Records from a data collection
++++++++++
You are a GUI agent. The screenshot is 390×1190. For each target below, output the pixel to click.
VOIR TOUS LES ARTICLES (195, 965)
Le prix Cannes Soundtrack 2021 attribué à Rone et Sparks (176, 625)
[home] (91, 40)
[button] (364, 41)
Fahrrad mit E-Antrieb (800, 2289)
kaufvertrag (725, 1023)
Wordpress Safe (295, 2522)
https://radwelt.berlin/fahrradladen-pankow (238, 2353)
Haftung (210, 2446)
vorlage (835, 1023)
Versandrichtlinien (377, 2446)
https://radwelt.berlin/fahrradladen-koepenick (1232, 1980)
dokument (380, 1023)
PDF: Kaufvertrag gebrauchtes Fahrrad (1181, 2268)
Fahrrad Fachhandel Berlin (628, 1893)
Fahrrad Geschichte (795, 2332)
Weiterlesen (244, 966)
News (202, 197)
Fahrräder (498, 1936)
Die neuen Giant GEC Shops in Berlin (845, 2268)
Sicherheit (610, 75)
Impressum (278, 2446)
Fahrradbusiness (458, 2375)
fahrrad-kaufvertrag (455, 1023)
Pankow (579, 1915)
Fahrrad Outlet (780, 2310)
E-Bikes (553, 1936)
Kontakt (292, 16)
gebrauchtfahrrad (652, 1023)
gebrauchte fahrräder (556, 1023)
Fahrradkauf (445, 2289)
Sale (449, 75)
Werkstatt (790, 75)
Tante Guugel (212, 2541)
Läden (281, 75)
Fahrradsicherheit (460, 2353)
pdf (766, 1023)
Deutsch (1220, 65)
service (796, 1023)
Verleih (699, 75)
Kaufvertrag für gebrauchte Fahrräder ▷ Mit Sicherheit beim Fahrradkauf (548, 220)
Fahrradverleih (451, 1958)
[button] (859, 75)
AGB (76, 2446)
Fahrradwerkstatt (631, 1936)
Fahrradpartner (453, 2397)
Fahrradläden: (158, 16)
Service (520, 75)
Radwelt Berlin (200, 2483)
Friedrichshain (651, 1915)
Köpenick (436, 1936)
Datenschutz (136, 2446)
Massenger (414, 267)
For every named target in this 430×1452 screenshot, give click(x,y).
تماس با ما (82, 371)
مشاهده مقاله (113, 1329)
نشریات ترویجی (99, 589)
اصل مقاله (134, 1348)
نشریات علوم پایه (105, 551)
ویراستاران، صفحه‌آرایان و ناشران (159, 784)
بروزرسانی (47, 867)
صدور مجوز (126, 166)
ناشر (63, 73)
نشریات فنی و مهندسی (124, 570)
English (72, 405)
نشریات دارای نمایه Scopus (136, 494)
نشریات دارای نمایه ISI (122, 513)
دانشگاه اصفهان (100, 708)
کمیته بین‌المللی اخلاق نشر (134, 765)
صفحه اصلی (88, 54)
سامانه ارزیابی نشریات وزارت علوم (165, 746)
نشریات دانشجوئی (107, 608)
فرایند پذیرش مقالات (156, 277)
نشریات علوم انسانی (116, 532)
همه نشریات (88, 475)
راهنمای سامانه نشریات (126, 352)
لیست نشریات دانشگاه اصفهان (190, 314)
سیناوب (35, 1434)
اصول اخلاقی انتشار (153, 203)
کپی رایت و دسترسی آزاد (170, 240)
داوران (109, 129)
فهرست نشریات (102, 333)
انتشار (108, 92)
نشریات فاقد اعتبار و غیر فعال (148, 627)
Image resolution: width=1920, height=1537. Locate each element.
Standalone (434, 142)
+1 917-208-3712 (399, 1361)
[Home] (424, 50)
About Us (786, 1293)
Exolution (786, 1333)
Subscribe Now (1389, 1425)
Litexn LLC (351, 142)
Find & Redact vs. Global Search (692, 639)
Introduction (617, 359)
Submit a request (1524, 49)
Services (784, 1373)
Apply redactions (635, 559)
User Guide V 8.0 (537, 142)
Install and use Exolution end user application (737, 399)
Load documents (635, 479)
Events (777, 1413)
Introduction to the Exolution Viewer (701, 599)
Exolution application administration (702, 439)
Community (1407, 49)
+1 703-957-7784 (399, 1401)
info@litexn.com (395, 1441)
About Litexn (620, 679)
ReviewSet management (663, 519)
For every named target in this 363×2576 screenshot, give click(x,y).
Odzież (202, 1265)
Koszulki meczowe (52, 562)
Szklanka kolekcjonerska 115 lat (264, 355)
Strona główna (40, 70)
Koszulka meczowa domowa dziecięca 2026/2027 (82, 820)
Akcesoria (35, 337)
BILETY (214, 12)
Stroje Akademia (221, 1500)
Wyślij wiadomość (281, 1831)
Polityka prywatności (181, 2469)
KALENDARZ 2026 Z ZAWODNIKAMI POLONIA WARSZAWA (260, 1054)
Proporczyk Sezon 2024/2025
++++++++++
> WORK TO BE COMPLETED
Above are the records; from them, give again exactly the lines from the one containing "917-208-3712 (399, 1361)" to the one containing "Koszulki meczowe (52, 562)", both lines included, and nothing more.

> ANSWER TO THE EXERCISE
+1 917-208-3712 (399, 1361)
[Home] (424, 50)
About Us (786, 1293)
Exolution (786, 1333)
Subscribe Now (1389, 1425)
Litexn LLC (351, 142)
Find & Redact vs. Global Search (692, 639)
Introduction (617, 359)
Submit a request (1524, 49)
Services (784, 1373)
Apply redactions (635, 559)
User Guide V 8.0 (537, 142)
Install and use Exolution end user application (737, 399)
Load documents (635, 479)
Events (777, 1413)
Introduction to the Exolution Viewer (701, 599)
Exolution application administration (702, 439)
Community (1407, 49)
+1 703-957-7784 (399, 1401)
info@litexn.com (395, 1441)
About Litexn (620, 679)
ReviewSet management (663, 519)
For every named target in this 363×2576 screenshot, give click(x,y).
Odzież (202, 1265)
Koszulki meczowe (52, 562)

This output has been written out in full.